A exposição também evidencia a atuação central das Tias na construção do universo do samba. Mulheres negras e mais velhas em sua maioria, a primeira geração de Tias chegou ao Rio de Janeiro em meados do século 19 provinda da Bahia. Eram rezadeiras, cozinheiras e quituteiras que exerciam papéis de liderança em suas comunidades. Com o passar das gerações, tornaram-se cada vez mais ligadas às escolas de samba. A partir de fotografias, livros, reportagens e depoimentos, a exposição trata da trajetória de nomes centrais, como Tia Ciata, Tia Amélia, Tia Dodô e Tia Lúcia.
O segundo andar da mostra, por sua vez, é focado nas práticas cotidianas, revelando como as redes de sociabilidade criadas no universo do samba no começo do século 20 reverberam na atualidade. Entre os destaques, está o núcleo que reúne objetos guardados nas casas de Tias e sambistas, como Djalma Sabiá, Dona Ivone Lara e Tia Maria do Jongo. São discos de vinil, máquinas de escrever, medalhas, imagens de santos e orixás, partituras e receitas, entre muitos itens de valor histórico e afetivo.

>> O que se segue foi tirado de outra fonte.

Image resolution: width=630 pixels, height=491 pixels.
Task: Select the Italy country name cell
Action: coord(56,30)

Guardados em armários ou pendurados nas paredes das casas, revelam histórias muitas vezes pouco lembradas, além dos esforços de preservação da memória pelas próprias comunidades.
Outra faceta importante é o nascimento das escolas de samba, na década de 1920, nos subúrbios do Rio. A partir de diferentes materiais, a seleção reforça que, desde o princípio, as escolas são lugares associados à luta por direitos e cidadania da comunidade negra, funcionando como uma poderosa estratégia de pressão social e disputa por poder. Entre os itens apresentados, está o filme Nossa escola de samba (1968), de Manuel Horacio Gimenez, que registra a rotina da Unidos de Vila Isabel por um ano, em plena ditadura militar.

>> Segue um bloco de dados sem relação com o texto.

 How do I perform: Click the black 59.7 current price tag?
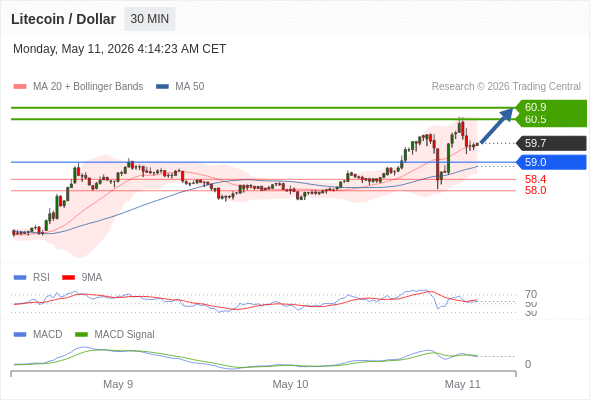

A seleção também relembra a experiência do bloco Cacique de Ramos, fundado em 1961 por um grupo de jovens moradores dos subúrbios da Leopoldina. Ali nasceu o Fundo de Quintal, grupo que revolucionou o samba no final da década de 1970, dando-lhe a feição de pagode. Na mostra, são exibidas fotos que registram a história do bloco, como a série de imagens tiradas por Carlos Vergara na década de 1970, além de discos, estandartes, fantasias e instrumentos musicais.

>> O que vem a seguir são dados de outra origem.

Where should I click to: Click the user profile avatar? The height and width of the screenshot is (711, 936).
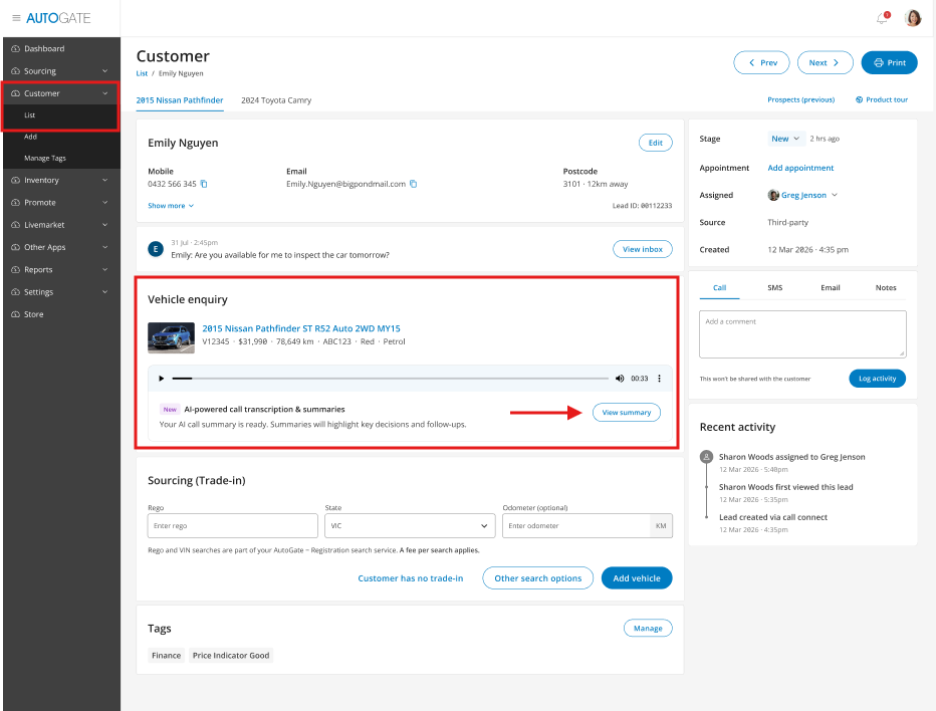coord(912,18)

Outro destaque é a trajetória da escola de samba Quilombo, fundada em 1976 pelo compositor Antônio Candeia Filho, com o intuito de reforçar a presença da cultura negra no samba. São apresentados depoimentos, bandeiras, livros e registros fotográficos dos desfiles da escola, que contavam com a presença de nomes como Nei Lopes, Paulinho da Viola e Arlindo Cruz.
Também são enfatizadas tradições que permanecem até hoje, como o Trem do Samba, aqui presente em registros feitos pelo fotógrafo Januário Garcia, e a Feira das Yabás, evento dedicado ao encontro entre o samba e a culinária. No final do percurso, o público encontra um grande painel que mostra as conexões entre artistas de diferentes gerações, no qual é possível escutar canções e depoimentos.
Em cartaz até abril de 2024, a exposição celebra o samba como uma cultura em constante movimento, fruto de laços artísticos e comunitários, além de disputas e negociações, como pontuam os curadores: “Esta exposição parte da música para percorrer a intrincada rede de encontros, trocas e conflitos que ali se formou na primeira metade do século 20. Consciência política, religiosidade e solidariedade são inseparáveis da sofisticada produção artística que se espraia no espaço – ganhando uma cidade, o país e o mundo – e no tempo, ainda hoje pulsante em seu espírito dissidente de um país racista e desigual.”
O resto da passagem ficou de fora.